だが私には、あの不意の情緒に匹敵する、あるいはそれと同じくらい美しい言葉を、どうしても見つけることができなかった。そしてその晩、レヌアーレ通りを通って帰る途中もまださがしつづけていた。すると不意に、その表現をみつけたのだ。言葉をみつけたというのでなく、実は言葉でなしに小さな色の斑点となってその等価物が訪れたのだ。》
●パウンドの詩論から離れ、この部分についてだけ切り離して考えてみる。ここで、地下鉄を降りた時にたてつづけに出会ったいくつかの顔によってもたらされた感覚(情緒)の等価物としての「小さな色の斑点」は、「私」が目にしたいくつかの顔の造形や表情を説明するものでも、描写するものでもない。バウンドは「その表現」と書いているけど、それが「表現」であるのかも疑わしい。それはまさに「等価物」としか言いようのないものだろう。

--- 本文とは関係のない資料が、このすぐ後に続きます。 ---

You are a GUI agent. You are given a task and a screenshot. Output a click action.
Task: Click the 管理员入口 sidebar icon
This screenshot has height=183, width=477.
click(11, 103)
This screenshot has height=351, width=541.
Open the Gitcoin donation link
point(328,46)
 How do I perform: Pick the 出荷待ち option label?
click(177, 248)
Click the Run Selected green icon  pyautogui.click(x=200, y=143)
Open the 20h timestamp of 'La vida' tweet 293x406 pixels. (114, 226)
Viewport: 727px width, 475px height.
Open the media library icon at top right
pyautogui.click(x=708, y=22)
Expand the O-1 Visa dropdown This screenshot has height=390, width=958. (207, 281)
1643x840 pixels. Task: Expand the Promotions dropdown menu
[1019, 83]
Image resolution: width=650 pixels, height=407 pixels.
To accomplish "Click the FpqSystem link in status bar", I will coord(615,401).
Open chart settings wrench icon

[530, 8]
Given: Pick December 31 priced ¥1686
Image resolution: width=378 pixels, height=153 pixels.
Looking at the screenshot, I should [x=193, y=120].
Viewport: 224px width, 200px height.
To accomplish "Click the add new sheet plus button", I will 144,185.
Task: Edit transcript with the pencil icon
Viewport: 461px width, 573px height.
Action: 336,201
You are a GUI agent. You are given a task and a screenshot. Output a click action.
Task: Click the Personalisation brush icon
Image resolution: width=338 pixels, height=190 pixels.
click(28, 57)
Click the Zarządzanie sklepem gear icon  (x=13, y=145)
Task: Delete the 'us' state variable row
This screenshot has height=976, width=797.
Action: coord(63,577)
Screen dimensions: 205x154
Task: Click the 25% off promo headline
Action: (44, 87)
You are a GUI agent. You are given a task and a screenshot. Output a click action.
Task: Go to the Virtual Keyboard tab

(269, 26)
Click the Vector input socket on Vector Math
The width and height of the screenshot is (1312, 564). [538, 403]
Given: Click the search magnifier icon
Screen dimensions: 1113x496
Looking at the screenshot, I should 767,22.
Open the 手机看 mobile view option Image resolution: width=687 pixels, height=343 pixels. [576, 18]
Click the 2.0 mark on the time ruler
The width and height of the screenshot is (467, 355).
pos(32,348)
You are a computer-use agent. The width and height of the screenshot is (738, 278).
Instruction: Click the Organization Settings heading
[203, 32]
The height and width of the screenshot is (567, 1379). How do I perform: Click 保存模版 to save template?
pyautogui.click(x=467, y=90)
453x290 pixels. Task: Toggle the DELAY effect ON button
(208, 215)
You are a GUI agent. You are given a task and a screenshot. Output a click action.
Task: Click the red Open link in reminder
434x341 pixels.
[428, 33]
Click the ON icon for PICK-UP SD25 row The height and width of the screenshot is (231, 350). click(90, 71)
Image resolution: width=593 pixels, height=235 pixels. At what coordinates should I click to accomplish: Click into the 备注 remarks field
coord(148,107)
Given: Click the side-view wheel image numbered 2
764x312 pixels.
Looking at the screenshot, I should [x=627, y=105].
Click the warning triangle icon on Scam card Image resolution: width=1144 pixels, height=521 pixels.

これは、簡単には「抽象画」のようなものとは結びつかない。ここで「私」に見えている「小さな色の斑点」は、「私の頭のなか」にあるものであって、それをそのまま外には出せない。それを絵にしようとすれば、また、その「頭のなかの色の斑点」の「等価物」を、あらためてキャンバスと絵の具という物質を使って構成しなければならないからだ。それは制作の過程で探られなくてはならない。頭のなかでは黄色だったものが、実は赤い絵の具によってしか表現できない(置き換えられない)感覚であるかもしれないのだ。あるいは、目の前を通り過ぎたいくつかの顔の面影が、まったく別の場所の風景のなかによぎることもあるかもしれないのだ。
「私」を媒介とした二重の変換-翻訳によって、「いくつかの顔」が「一枚の絵画」という等価物をもつことになるとする。この絵は、人の顔を描いたものでも、その顔と出会った風景を描いたものでもなく、いくつかの色の斑点という形をとるものであるとする。その時、この絵を観る「私」以外の人には、この絵を描かせた原因として、いくつかの人の顔があったということを察知することは不可能であろう。もとより、この絵を理解するということは、遡ってその絵の原因にたどり着くということではない。それが分かったからといって、別にどうということはない。
キャンバスに塗布されたいくつかの色の斑点は、地下鉄を降りた時にたてつづけに出会ったいくつかの顔という根拠をもつ。しかし問題は、それを観た人がその根拠へと遡行することにはない。重要なのは、そこにある色の斑点に、何かは分からないが、色がそのように並んでいる根拠が何処かにあり、それらは正確にそう並んでいなければならない必然性によってそうある、と感じられることだろう。リアリティというのは、そういうことだろう。その時、その色によってもたらされた「情緒」は実質をもち、それを観たそれぞれの人にとって、また別の等価物へと繋がってゆくのではないか。未だ発見できていない、その等価物への希求や予感として、「作品」は、経験していないものの記憶、あるいは、未だ起こっていない出来事の予感のように作用するのではないか。